RG2027 production halted
Perhaps it was my circular logic, but lots of you missed my point.
Never did I use the term "bad guitar"; I wrote "crappy wiring" - that's an opinion you're welcome to refute. *My purpose here was to highlight a possibility for the 2027's failure.
What is incontrovertible is an "undesirable" guitar that did not fit into the market place. *The customer is right; Ibanez is wrong. *
Their promotion scheme, at least in the point-headstock realm, puts one strike against any high-end guitar without a swirly color scheme or a name; gadgets obviously don't make the beast. *I'd like to point out how little exposure the guitar received; like a Betamax versus VHS thing. *Nice spot at NAMM and a magazine spread.... *PS, Harmony-Central reviews don't count because there is zero discrimination.

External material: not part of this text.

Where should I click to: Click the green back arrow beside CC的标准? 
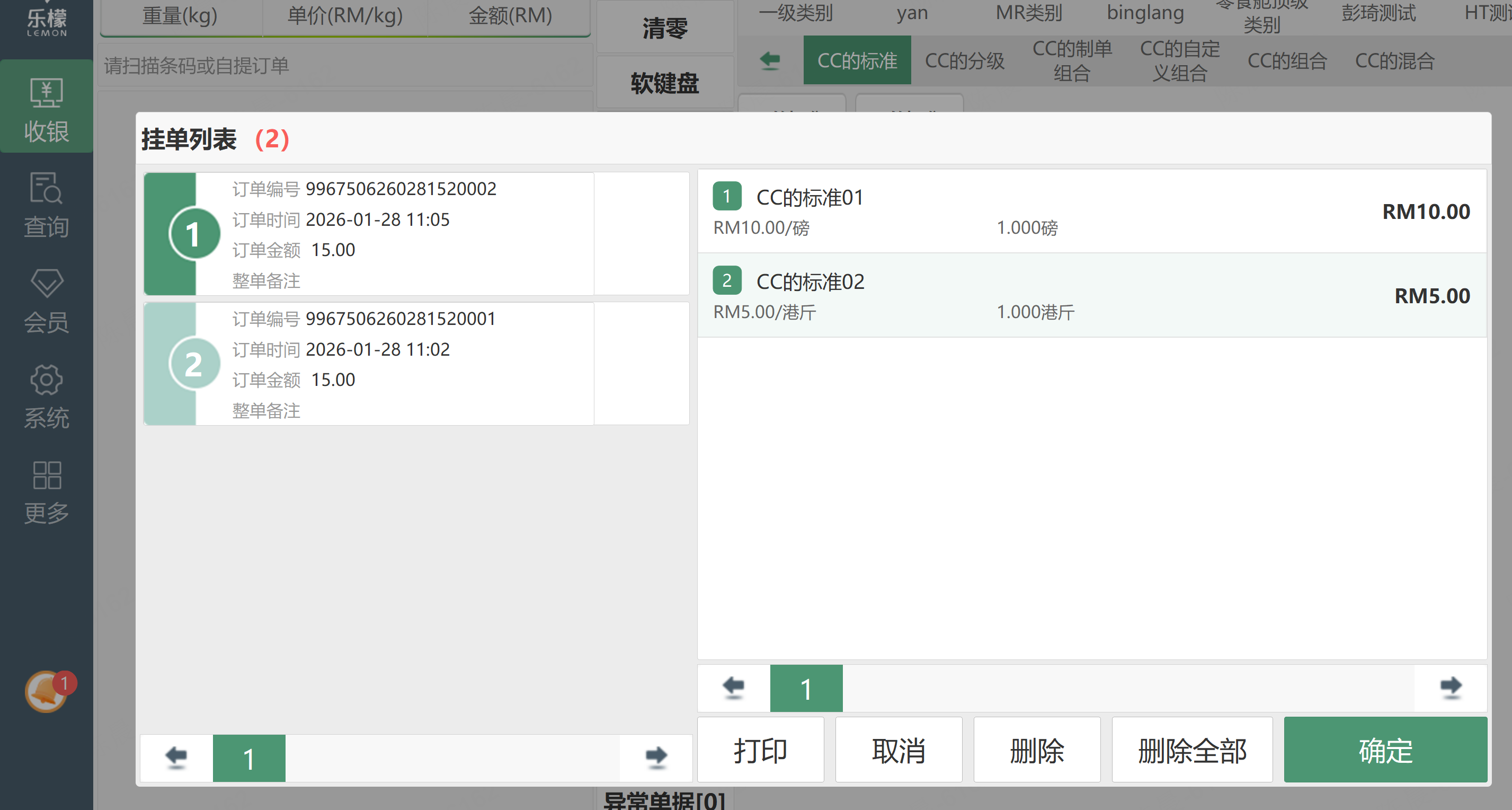pos(769,60)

Sure, the 2027 may play like a dream, but that's a non-issue unless buyers know. *I'd guess, Vai, Satch, Gilbert, etc. were approached with the double-edge idea and passed. *What would have happened to the Strat had Jimi decided he liked Teles; the Les Paul if Jimmy or Slash decided they preferred ES-175's (yeah, right)? *Point being, the "average Ibanez buyer" hero-worships to some degree: they want assurances that they're buying a sweet ride before dropping the bucks; no such scenario with the 2027. *
As we have seen, consumers with taste could not float it. *If the 2027 truly is great, Ibanez needed to portray it as such, to convince buyers to plop down an extra $400.
Creating damn good product doesn't stop when something falls off a conveyor belt into a box. *I do have a problem with innovation taking a back seat to signature models in certain cases. *Remember the Edge, back in the day, when it came out on the JEM and RG lines? *Revolutionary trem with a spokesman. *Now it is a significant guitar; I'd mark that introduction as a beautiful marriage between innovation and signature status. *However, had the guitar remained a small-time, "foreign car-like" guitar with limited access to parts and service, imagine how inconvenient such a product would be; allow me to entrance my freakin' nut woes. *What happens when you break the neck on a Klein? *You wait a year for a replacement. *Special case: Klein never intends to become a mass-producer, but maintains a small, devoted following by producing a phenomenal instrument, albeit at an exorbitant price, played by Bill Frisell, David Torn and other fairly famous jazzists.
Regardless of whether or not a product is good, it dies without props: burden is on the producer, not the consumer.